CWC
CWC

Timing of the PIGB Assent Withholding Debate Is Worrisome

AOGR Editorial
The timing of the debate about President Muhammadu Buhari’s withholding of Assent to the Petroleum Industry Governance Bill suggests that Nigeria is hurtling dangerously close to not getting the Petroleum Reform legislation passed in the current dispensation.

The debate, spurred by a Reuters’ report late last week, is largely about whether the long awaited passage of the industry’s reform laws is going to happen now or not.

Whereas the letter of withholding of Assent was sent to the National Assembly as far back as July 29 2018; and whereas the letter may not contain arguments that are against the fundamental structure of the Bill, the fact is that, seven months to general elections, there is still work to be done on the first of four reform Bills, while the three others have not even been passed by the legislature.

The PIGB was passed by both Senate and the House of Representatives as far back as March 2018. The remaining Bills include Petroleum Industry Administration Bill (PIAB), Petroleum Industry Fiscal Bill (PIFB) and the Petroleum Host Communities Bill (PHCB), which complement the Petroleum Industry Governance Bill (PIGB) to ensure holistic reform of the petroleum industry.

The PIGB is an important, foundational legislation for the rest of the petroleum reform Bills, but passing it alone does not do the reforms. The pace of work on these reform Bills in the last three years of the Buhari led administration has encouraged many in and outside the Petroleum industry to feel optimistic that the reform legislation, first introduced in the National Assembly in 2008, will become acts of the National Assembly in this 10th year.

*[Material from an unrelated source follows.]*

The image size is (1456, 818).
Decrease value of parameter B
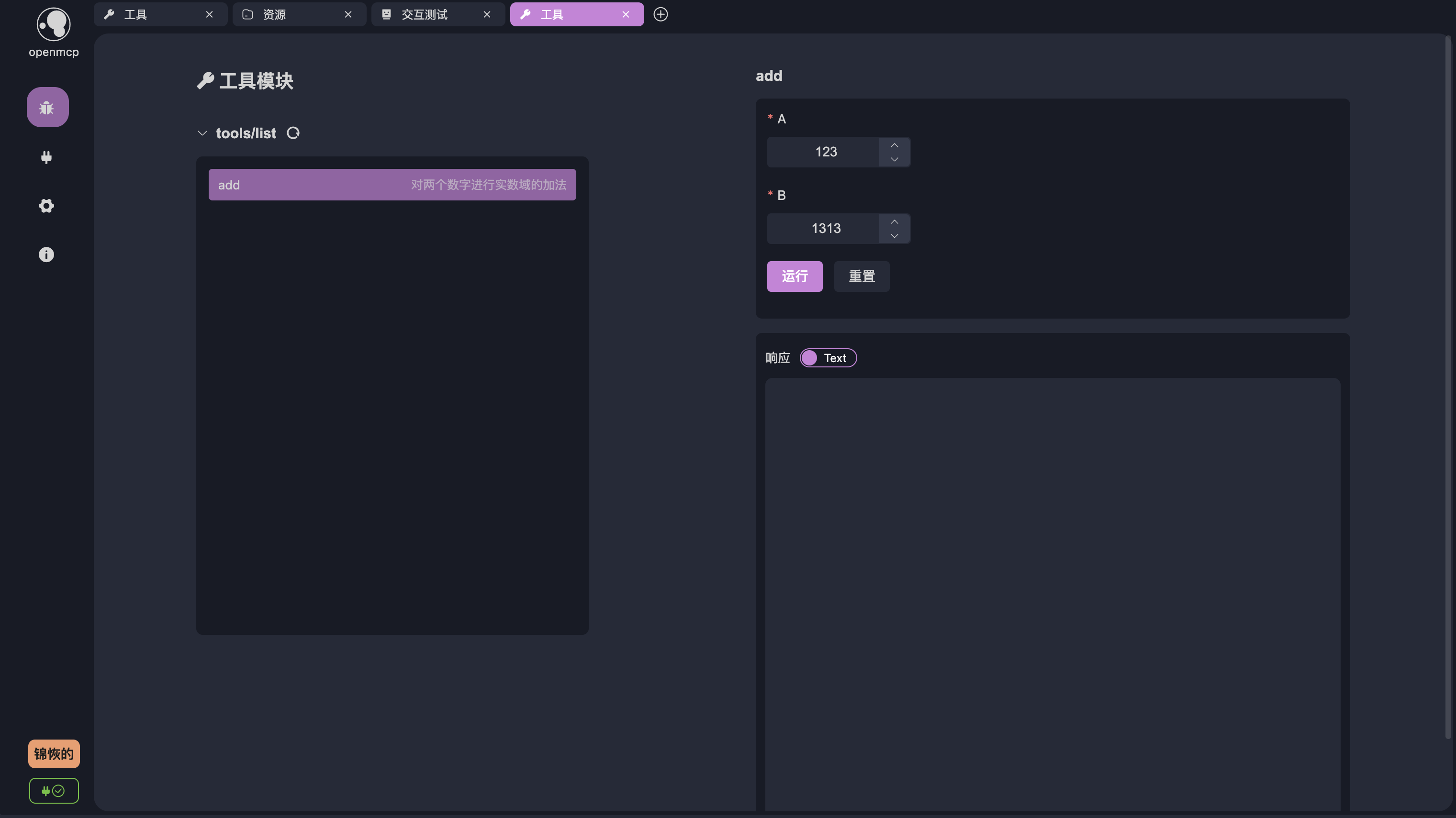point(894,235)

But the pitched battles between the executive and the legislature in the last three months don’t encourage any consideration that the two could work amicably together to agree on pieces of legislation, no matter how significant it is for the health of the economy. There is an argument that the All Progressive Congress (APC) government will be keen to use the legislation as an election tool. True, it should be a plus for the APC if they are the first to pass this “certainty of investment” laws out of three governments (two of which were PDP –led) that have been saddled with delivering these very crucial pieces of legislation.

But what if, as it often happens in Nigeria, a few people in power, who have the most influence to determine things, decide it is not in their personal interests to have these laws passed?
What if that is what is happening, only that it is being couched in safe, non-threatening letter of withholding of Assent?